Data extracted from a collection

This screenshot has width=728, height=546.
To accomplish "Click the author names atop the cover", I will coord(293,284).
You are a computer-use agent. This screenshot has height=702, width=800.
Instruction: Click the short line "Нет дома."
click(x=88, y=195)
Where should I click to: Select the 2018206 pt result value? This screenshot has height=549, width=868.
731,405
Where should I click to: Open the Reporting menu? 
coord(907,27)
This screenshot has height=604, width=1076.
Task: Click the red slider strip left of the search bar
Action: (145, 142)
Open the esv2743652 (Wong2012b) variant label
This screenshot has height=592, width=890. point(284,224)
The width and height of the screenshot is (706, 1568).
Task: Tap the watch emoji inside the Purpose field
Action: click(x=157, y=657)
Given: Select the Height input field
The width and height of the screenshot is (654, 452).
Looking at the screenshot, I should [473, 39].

YOUR ASSIGNMENT
With the line containing "Instruction: Click the" as the first and the last line above as the final one, copy those lines exactly and no others.

RESULT FOR THIS EXERCISE
Instruction: Click the short line "Нет дома."
click(x=88, y=195)
Where should I click to: Select the 2018206 pt result value? This screenshot has height=549, width=868.
731,405
Where should I click to: Open the Reporting menu? 
coord(907,27)
This screenshot has height=604, width=1076.
Task: Click the red slider strip left of the search bar
Action: (145, 142)
Open the esv2743652 (Wong2012b) variant label
This screenshot has height=592, width=890. point(284,224)
The width and height of the screenshot is (706, 1568).
Task: Tap the watch emoji inside the Purpose field
Action: click(x=157, y=657)
Given: Select the Height input field
The width and height of the screenshot is (654, 452).
Looking at the screenshot, I should [473, 39].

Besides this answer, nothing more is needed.